JMS Pearce
Hull, England

Amongst Leonardo da Vinci’s (1452–1519) unrivalled masterpieces are the Mona Lisa (c. 1503), The Last Supper (c. 1495–1498), Salvator Mundi (c. 1499–1510), and the Vitruvian Man (c. 1490). All have been subject to countless commentaries and learned descriptions.1,2 Just as the fictional works of novelists often include (albeit subconsciously) aspects of their own personalities and life experiences, can an artist’s portraits be wholly devoid of their self-image?
Leonardo had a sound grounding in human and animal anatomy; he dissected around 30 human corpses in collaboration with Marcantonio della Torre, anatomist at Pavia. He composed the Vitruvian Man using calipers and compasses to make minute, accurate measurements and drawings of the human face, bodily proportions, postures, and movements (Fig 1).3 His abundant notes in mirror writing describe it as Le proporzioni del corpo umano secondo Vitruvio. Leonardo related it to studies of the treatise De Architectura of the Roman architect Marcus Vitruvius Pollio in the first century BC. He sought to relate symbolically the human form to the natural world: his cosmografia del minor mondo, a cosmography of the microcosm of the universe.2,4 It is a drawing on paper measuring 34.4 × 25.5 cm using pen and ink with a hint of watercolor wash. It is housed in the Gallerie dell’Accademia in Venice.
Self-portrait?
The face of the Vitruvian Man is expressive, with unmistakeable intelligence and character, which has led some authorities to suggest it is a self-portrait.5 Renaissance artists not infrequently used their own faces in studies and sketches. Leonardo was thirty-eight when he drew the Vitruvian Man, an age consistent with the face in his drawing. The face, especially the eyes and nose, bear certain similarities to his acknowledged self-portrait and drawings (Fig 2). The intense stare could be interpreted as that of someone looking in a mirror to draw a self-portrait. Leonardo, quoting Cosimo de’ Medici, once observed: “Every painter paints himself,” by which he implied this was a spiritual expression of selfhood rather than an exact self-portrait.

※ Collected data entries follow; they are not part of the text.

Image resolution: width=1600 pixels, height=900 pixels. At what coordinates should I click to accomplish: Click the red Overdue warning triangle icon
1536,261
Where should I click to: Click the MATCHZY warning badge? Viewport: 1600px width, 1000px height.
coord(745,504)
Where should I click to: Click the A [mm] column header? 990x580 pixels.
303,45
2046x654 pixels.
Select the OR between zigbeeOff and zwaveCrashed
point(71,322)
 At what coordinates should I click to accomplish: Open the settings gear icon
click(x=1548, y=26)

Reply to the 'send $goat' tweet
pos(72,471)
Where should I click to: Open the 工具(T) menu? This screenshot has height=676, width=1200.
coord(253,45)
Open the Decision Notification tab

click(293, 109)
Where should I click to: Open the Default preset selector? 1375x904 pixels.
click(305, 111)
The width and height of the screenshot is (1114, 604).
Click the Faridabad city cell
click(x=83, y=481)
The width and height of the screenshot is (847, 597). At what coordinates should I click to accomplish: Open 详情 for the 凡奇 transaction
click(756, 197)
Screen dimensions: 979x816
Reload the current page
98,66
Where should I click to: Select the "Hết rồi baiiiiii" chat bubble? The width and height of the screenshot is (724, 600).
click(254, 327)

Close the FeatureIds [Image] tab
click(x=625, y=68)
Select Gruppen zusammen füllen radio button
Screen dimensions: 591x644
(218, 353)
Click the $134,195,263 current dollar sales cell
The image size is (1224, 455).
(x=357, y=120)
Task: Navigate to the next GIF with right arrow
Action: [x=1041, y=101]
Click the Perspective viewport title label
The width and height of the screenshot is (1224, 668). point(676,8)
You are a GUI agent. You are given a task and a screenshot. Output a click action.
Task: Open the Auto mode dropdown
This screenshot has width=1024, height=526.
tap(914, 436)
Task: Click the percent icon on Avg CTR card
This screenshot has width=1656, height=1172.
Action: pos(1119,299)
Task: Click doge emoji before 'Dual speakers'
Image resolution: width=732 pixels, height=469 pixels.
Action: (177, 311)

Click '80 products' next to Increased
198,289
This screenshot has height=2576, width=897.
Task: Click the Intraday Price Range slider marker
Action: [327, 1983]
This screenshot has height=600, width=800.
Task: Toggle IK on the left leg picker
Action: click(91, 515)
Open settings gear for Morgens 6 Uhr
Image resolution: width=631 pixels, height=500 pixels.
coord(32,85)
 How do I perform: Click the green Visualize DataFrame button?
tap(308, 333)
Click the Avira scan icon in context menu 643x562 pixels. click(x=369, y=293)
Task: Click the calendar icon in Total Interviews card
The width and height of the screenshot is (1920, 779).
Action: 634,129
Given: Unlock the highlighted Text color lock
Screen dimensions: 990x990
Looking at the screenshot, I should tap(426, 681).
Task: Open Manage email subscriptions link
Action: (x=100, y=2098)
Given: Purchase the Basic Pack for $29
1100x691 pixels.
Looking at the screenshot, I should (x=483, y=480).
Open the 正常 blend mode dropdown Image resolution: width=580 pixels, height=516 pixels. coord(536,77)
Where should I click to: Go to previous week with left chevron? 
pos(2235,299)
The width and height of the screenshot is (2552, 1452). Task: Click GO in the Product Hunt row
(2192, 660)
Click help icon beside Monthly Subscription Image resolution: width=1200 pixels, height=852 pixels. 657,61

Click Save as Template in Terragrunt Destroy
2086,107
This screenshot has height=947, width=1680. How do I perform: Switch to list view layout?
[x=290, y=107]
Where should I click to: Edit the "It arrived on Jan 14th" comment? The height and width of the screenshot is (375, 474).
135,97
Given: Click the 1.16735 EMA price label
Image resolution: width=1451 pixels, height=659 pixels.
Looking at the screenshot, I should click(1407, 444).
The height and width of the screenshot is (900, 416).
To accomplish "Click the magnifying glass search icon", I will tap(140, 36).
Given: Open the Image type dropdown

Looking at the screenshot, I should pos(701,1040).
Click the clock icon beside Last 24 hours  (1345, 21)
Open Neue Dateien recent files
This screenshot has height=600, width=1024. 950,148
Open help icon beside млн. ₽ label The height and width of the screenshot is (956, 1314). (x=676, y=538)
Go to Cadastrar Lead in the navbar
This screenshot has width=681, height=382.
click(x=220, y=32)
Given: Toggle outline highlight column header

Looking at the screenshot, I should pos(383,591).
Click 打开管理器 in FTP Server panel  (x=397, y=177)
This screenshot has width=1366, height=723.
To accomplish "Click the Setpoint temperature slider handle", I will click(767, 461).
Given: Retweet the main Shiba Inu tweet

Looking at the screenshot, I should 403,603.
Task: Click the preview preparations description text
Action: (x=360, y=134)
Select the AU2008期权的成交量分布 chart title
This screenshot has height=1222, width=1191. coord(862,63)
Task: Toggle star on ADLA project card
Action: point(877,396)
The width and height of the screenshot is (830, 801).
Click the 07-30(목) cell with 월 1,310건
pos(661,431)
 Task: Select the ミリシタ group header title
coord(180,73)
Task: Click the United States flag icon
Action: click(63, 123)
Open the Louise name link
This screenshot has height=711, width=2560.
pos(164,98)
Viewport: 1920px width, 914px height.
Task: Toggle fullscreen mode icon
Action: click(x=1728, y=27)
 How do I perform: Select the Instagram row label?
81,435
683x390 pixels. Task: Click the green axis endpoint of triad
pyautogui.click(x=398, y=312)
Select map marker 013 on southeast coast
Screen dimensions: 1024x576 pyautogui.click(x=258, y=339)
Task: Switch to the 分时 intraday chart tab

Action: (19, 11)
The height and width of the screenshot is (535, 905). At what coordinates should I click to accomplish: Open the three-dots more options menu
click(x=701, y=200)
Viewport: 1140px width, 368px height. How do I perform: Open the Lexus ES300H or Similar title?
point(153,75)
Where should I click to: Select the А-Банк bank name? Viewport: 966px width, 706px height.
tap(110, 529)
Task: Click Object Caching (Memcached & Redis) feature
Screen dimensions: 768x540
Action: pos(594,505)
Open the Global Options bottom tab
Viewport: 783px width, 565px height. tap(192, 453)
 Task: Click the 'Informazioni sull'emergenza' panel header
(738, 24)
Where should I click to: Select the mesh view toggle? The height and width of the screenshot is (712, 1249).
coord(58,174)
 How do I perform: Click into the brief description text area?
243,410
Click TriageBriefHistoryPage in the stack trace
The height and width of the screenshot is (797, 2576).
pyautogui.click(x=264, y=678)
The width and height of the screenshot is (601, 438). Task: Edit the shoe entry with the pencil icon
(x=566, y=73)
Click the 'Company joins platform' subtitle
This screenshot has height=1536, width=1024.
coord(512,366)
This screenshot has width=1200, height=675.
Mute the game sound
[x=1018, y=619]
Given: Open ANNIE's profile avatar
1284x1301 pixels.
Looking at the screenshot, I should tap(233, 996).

Christopher Tyler commented: “The Vitruvian Man is a natural choice as a self-portrait, cleaned of his likely beard. … The use of a realistic lion as a breastplate enhances the identification as a self portrait, being a visual pun [Leonardo] on his name.”5
The journalist Toby Lester in his book describes:
It’s an idealized self-portrait in which Leonardo, stripped down to his essence, takes his own measure, and in doing so embodies a timeless human hope: that we just might have the power of mind to figure out how we fit into the grand scheme of things. Think of the picture as an act of speculation, a kind of metaphysical self-portrait in which Leonardo—as an artist, a natural philosopher, and a stand-in for all of humanity—peers at himself with furrowed brow and tries to grasp the secrets of his own nature.6
The face also superficially resembles Leonardo’s lifelong, intemperate companion Salai (Gian Giacomo Caprotti) whom he painted and drew many times. Most writers including the eminent authority Martin Kemp argue that the Vitruvian Man is not a self-portrait, but a conceptual diagram of human proportion,1 representing Leonardo’s engagement with Vitruvian theory and the principles of geometry. Similarly, Carlo Pedretti, another da Vinci scholar, dismissed the idea of a self-portrait, emphasizing its symbolic and scientific purposes above any personal representation.7
Was Vitruvian Man a self-portrait? We shall never know.
References
- Kemp M. Leonardo da Vinci (2006); revised edition, Oxford University Press 2011.
- Clark K, Kemp M. Leonardo da Vinci: Revised Edition. London, Penguin Books, 1989.
- Pearce JMS. Leonardo’s Vitruvian Man. Hektoen Int. Summer 2020.
- du Plessis, Alicia. The “Vitruvian Man” by Da Vinci – Famous Human Proportion Study. Art in Context, September 28, 2021. https://artincontext.org/the-vitruvian-man-da-vinci/.
- Tyler C. How did Leonardo Perceive Himself? Metric Iconography of da Vinci’s Self-Portraits. Proceedings of SPIE – The International Society for Optical Engineering. 2010;7527. 75271.
- Lester T. Da Vinci’s Ghost: The untold story of Vitruvian Man. Profile Books, 2011.
- Pedretti C. I disegni di Leonardo da Vinci e della sua cerchia nella. Biblioteca reale di Torino. Florence, 1990.
JMS PEARCE is a retired neurologist and author with a particular interest in the history of medicine and science.